Почему же они с такой силой вернулись теперь, пять лет спустя, на обратной стороне Луны?
Я пытался понять, в чем дело; вдруг все здание вздрогнуло, точно от могучего удара.
Дальше я действовал не размышляя, руки сами закрыли гермошлем аварийного скафандра, когда опоры подались и стена распахнулась, выпустив на волю взвизгнувший воздух. Благодаря тому что я автоматически нажал кнопку общей тревоги, мы потеряли всего двоих, хотя толчок – самый сильный из всех, зарегистрированных на Фарсайде, – разрушил все три герметических купола обсерватории.
Нужно ли говорить, что я не верю в сверхъестественные силы. Все, что произошло, объясняется рационально, нужно лишь немного разбираться в психологии. Во время второго сан-францисского землетрясения Лайка была не единственной собакой, которая почуяла близкую беду; известно много случаев. И когда мое недремлющее подсознание уловило первые слабые вибрации в недрах Луны, настороженный воспоминаниями рассудок тотчас отозвался.

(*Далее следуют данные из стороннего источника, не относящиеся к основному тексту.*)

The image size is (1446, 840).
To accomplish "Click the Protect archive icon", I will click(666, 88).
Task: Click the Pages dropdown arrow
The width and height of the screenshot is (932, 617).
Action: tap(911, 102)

Человеческий разум избирает необычные и хитроумные пути, он знал, какой сигнал быстрее всего дойдет до меня. Вот и все, конечно, можно сказать, что в обоих случаях меня разбудила Лайка, но тут и не пахнет мистикой, не было никакого чудесного зова через бездну, которой ни человеку, ни собаке не дано преодолеть.
В чем, в чем, а уж в этом я уверен. И все-таки случается, я просыпаюсь в лунном безмолвии, мечтая, чтобы сон продлился несколько секунд, чтобы я еще раз мог заглянуть в эти ясные карие глаза, исполненные бескорыстной, чистой любви, равной которой я не нашел нигде – ни на Луне, ни в других мирах.